506 sayılı Yasa’nın geçici 81/A maddesi, bu Yasa’nın yürürlüğe girdiği tarihten önceki yürürlükte bulunan hükümlere göre yaşlılık aylığı bağlanmasına hak kazanmış olanlar ile sigortalılık süresi 18 yıl ve daha fazla olan kadınlar ve sigortalılık süresi 23 yıl ve daha fazla olan erkekler hakkında, bu kanunun yürürlüğe girdiği tarihten önce yürürlükte bulunan hükümler uygulanacağını kabul etmiştir. Yurt dışı hizmet borçlanmasından sonra tahsis talebinde bulunduğu 03.01.2008 tarihinde yürürlükte bulunan 506 sayılı Yasa’nın 60/A-b maddesi ile ise sigortalının yaşlılık aylığından yararlanabilmesi için kadın ise 58, erkek ise 60 yaşını doldurmuş olması, 25 yıldan beri sigortalı bulunması ve en az 4500 gün prim ödemesi gerektiğini kabul etmiştir.

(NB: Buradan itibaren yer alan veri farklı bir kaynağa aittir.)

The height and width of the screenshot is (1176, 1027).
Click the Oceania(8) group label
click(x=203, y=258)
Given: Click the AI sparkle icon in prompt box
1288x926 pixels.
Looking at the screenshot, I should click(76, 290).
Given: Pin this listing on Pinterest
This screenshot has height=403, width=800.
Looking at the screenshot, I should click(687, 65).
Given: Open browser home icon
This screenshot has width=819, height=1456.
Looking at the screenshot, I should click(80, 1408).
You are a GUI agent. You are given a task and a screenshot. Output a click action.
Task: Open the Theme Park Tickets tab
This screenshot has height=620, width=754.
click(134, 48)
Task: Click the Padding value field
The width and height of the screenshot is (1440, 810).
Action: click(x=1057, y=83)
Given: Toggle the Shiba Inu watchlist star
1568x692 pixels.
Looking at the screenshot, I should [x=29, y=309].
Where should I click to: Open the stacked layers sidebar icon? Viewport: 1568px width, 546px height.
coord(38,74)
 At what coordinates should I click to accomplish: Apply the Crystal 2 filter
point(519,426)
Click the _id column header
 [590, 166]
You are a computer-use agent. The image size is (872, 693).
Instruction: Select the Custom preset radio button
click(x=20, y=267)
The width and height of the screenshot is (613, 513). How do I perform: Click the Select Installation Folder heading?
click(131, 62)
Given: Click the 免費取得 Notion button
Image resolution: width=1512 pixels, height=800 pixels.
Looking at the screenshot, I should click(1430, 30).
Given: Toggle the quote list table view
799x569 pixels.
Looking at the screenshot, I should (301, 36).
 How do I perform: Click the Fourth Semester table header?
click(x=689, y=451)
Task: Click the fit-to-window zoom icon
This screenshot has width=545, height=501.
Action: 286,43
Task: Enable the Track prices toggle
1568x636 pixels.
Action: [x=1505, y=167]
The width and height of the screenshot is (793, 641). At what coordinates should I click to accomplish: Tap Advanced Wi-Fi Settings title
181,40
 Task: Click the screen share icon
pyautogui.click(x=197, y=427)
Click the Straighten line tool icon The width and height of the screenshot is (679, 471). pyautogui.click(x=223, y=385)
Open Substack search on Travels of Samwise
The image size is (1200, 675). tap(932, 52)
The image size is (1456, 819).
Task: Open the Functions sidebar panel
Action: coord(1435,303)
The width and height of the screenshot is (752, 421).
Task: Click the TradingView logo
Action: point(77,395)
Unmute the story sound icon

Somut olayda davacı, 3201 sayılı Yasa kapsamında Almanya’da geçen 14.07.1984-31.08.1986 ve 20.05.1987-26.08.2002 tarihleri arasındaki 6263 gün çalışmasını borçlanmak için Kuruma başvurup bu çalışmasından 5400 gününe isabet eden 18.900 Doları Kuruma tarihleri 25.12.2007 tarihinde ödemiştir. 4447 sayılı Yasa’nın 17. maddesi ile 506 sayılı Yasa’ya eklenen geçici 81. maddesinin yürürlüğe girdiği 08.09.1999 tarihinde Türkiye’de Sosyal Sigortalar Kapsamında sigortalı olarak çalışması bulunmadığı gibi 3201 sayılı Yasa kapsamında yapılmış bir borçlanma da bulunmamaktadır. Bu durumda, davacının yaşlılık aylığı bağlanma koşullarının 3201 sayılı Yasa kapsamında Kuruma borçlanmanın yapıldığı tarihte yürürlükte bulunan 506 sayılı Yasa’nın 60/A-b maddesine göre değerlendirilerek sonucuna göre karar verilmesi gerekirken yazılı şekilde karar verilmesi usul ve yasaya aykırı olup bozma nedenidir. Nitekim, Yargıtay Hukuk Genel Kurulu’nun 08.07.2009 gün ve E:2009/21-309, K:2009/322 sayılı kararı da bu doğrultudadır.
O halde, davalı …’nun bu yönleri amaçlayan temyiz itirazları kabul edilmeli ve hüküm bozulmalıdır.
SONUÇ: Hükmün yukarıda açıklanan nedenlerle BOZULMASINA, 10.12.2009 gününde oybirliğiyle karar verildi.